No entanto, o imbricamento dessas tecnologias deve ser denunciado igualmente. Existe uma relação direta entre a formação dos álbuns de suspeitos e as abordagens policias. Isso porque, muitas vezes, pessoas pretas são abordadas na rua e levadas para delegacias para averiguação. Não raro são fotografadas e passam a constar em álbuns oficioso. Esses catálogos surgem inexplicavelmente. A ideia de cadeia de custódia das evidências passa longe das práticas que capturam corpos negros para o sistema de justiça criminal. A formação e composição dos álbuns de suspeitos é um verdadeiro mistério jurídico, que não merece a menor atenção por parte do chamado controle externo da atividade policial.
Com o uso disseminado de smartphones, os álbuns de suspeitos e os "reconhecimentos" passaram a ter ainda maior intensidade de descontrole. Isso, pois, muitas vezes, a própria polícia militar faz abordagens, fotografa pessoas e espalha as fotos em grupos de whatsapp para "alertar" que viram "alguém" com estereótipo de suspeito em determinada região, podendo conduzir a "reconhecimentos" tanto em relação a fatos ocorridos, como a fatos que venham a acontecer.
Tudo isso para dizer que as abordagens policiais no campo do policiamento ostensivo podem gerar prisões em flagrante, conduções arbitrárias, podendo ser, também, fonte de alimentação de "álbuns de suspeitos", etc.
Daí a relevância do HC 208240 do STF que, para além de considerar ilícita a prova decorrente de abordagem policial racista, irá dar uma diretriz sobre o tipo de policiamento admitido pelo Estado Democrático de Direito.

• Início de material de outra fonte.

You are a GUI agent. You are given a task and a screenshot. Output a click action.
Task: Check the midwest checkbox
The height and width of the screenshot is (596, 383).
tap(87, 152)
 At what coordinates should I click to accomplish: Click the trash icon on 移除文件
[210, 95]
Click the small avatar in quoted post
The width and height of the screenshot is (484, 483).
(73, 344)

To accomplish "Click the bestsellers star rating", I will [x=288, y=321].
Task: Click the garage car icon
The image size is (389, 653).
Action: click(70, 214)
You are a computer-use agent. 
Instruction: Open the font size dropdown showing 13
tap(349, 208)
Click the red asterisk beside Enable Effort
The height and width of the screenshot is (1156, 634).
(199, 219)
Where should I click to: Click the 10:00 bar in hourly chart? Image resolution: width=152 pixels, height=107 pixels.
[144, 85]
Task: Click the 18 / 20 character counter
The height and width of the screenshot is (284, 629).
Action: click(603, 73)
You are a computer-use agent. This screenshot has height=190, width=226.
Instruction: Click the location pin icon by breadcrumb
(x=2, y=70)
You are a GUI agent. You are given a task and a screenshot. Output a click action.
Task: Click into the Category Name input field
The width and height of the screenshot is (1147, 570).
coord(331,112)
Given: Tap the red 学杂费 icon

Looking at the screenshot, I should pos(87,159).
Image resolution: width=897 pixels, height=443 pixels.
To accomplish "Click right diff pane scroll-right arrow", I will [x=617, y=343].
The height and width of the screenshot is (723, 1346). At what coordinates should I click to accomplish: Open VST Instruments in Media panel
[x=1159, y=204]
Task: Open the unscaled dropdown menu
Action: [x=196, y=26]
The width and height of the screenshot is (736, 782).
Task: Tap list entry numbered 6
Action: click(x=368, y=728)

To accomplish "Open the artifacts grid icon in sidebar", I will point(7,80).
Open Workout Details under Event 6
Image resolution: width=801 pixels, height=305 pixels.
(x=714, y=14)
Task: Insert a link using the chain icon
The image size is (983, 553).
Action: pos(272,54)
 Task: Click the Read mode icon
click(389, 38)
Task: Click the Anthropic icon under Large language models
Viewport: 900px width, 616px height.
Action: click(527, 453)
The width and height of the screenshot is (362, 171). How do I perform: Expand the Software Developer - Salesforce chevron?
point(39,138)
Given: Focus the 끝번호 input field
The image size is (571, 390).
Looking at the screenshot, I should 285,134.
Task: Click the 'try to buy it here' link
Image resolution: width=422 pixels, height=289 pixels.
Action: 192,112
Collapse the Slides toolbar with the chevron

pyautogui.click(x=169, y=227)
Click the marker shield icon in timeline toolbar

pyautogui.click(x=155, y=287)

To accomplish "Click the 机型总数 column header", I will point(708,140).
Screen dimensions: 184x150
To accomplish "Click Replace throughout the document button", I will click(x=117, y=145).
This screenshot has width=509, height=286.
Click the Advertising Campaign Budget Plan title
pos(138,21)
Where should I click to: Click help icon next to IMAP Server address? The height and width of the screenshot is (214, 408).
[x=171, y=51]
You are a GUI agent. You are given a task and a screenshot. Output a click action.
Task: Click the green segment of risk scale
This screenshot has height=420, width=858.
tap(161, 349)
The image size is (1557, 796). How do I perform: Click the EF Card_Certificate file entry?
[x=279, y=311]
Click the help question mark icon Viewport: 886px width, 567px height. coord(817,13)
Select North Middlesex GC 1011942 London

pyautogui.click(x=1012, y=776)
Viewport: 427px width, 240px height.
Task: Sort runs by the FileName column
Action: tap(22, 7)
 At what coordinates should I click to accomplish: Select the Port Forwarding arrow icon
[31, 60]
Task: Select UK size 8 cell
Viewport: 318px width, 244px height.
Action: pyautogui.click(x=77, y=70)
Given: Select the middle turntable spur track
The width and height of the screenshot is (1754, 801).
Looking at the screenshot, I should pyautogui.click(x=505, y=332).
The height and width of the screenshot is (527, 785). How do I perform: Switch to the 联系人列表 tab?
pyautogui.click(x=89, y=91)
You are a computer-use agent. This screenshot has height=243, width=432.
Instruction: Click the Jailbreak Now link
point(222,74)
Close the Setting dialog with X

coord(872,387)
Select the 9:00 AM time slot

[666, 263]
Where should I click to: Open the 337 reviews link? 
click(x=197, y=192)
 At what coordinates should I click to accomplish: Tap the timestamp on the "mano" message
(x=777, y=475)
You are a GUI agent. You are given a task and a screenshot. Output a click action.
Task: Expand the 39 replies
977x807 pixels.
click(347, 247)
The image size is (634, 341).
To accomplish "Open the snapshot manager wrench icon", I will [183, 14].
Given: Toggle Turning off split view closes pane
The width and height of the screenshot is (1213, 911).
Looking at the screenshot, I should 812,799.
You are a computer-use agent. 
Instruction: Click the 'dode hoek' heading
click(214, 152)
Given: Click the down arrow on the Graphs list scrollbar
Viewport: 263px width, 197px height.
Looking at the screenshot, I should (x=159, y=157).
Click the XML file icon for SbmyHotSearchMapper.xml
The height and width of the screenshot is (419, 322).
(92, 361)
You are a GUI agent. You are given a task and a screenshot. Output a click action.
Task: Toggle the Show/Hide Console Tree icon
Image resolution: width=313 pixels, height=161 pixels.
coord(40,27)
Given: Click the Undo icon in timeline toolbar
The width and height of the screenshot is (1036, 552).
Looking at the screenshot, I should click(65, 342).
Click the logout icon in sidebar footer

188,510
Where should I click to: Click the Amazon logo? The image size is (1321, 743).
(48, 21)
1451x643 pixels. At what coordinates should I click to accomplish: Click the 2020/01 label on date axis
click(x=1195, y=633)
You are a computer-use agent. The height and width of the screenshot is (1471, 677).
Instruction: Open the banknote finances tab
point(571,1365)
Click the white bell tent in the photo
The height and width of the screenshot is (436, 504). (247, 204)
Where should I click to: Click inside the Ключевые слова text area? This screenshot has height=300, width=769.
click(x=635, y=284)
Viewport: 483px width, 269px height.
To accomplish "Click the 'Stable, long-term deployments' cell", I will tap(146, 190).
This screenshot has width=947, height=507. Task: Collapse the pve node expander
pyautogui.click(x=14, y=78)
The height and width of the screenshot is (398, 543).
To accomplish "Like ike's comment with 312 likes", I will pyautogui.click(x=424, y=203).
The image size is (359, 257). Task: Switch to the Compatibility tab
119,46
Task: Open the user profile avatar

Uma vez fixada pelo STF, a tese antirracista terá o reflexo também de impedir essa tecnologia para o fim de alimentação de álbuns de suspeitos.
Como derradeira recomendação ao combate ao racismo institucional, o Ministério Público, como destinatário constitucional da missão de realizar o controle externo da atividade policial poderia criar estratégias para coibir tanto as abordagens racistas, como também exercer correições nas policias para fiscalizar a existência de "álbuns de suspeitos". O Judiciário poderia exercer rigoroso juízo de admissibilidade de denúncias fundadas em abordagens policiais racistas e reconhecimentos por álbuns de fotografias de suspeitos.
Desse modo, nos despedimos dos leitores e das leitoras e das pessoas queridas que coordenam essa coluna, com a certeza que estamos construindo um mundo livre do peso da raça.